Fortunately for players looking to win, however, Sic Bo resembles another game of chance predicated on guessing; baccarat. And when you adapt proper baccarat strategy (sticking to the most favorable bet on the board at all times, in this case the Small and Big squares), you can reduce the house edge on Sic Bo to just under 3 percent making it one of the more favorable games in any casino.
The trick is exercising discipline and resisting the urge to splash chips around on the various bets begging to be made all across the board. And sure, you’ll occasionally watch a player hit the perfect roll and win big, but nine times out of ten these alternate bets just won’t hit pay dirt. By sticking to the Small and Big bets when playing Sic Bo, you should be able to extend your bankroll into several hours of enjoyment without fear of going broke.

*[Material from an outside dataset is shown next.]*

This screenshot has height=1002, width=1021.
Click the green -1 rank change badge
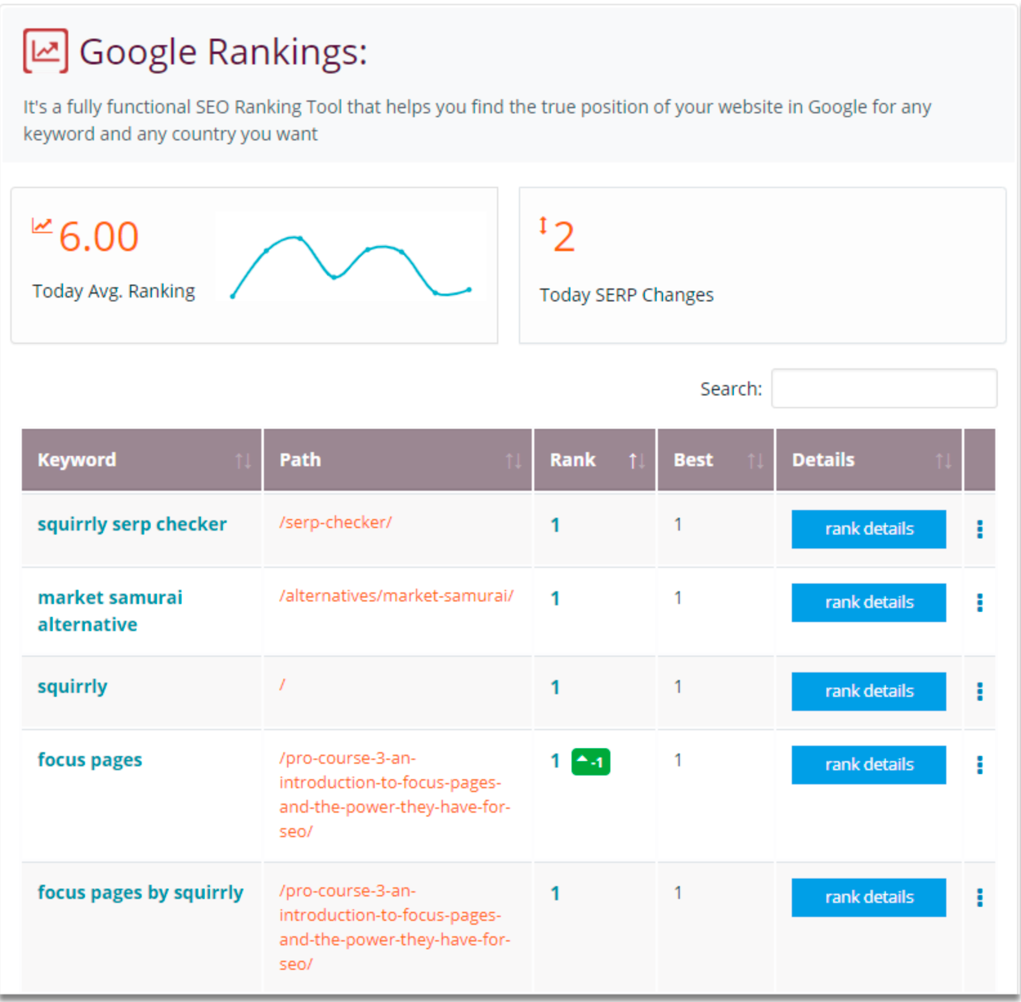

If you simply must try your hand at some of the more disadvantageous bets, the best strategy you can employ is selective aggression. Don’t become attached to certain bets, and always keep in mind the gambler’s fallacy. Just because the previous rolls didn’t show any Triples doesn’t mean a Triple is due to arrive. Every roll of the dice is a wholly independent event, and the odds are always the same each time the dice hit the felt. If you keep that maxim in mind, Sic Bo can provide an enjoyable entertainment experience, and perhaps even a little profit to boot.